Stored data

^^^^^^^^^^^^^^^^

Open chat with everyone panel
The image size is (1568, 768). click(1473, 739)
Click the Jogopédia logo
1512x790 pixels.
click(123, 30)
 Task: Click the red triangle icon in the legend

^^^^^^^^^^^^^^^^

Goal of the exercise: Restate the records above word for word, omitting nothing.

Solution for this problem:
Open chat with everyone panel
The image size is (1568, 768). click(1473, 739)
Click the Jogopédia logo
1512x790 pixels.
click(123, 30)
 Task: Click the red triangle icon in the legend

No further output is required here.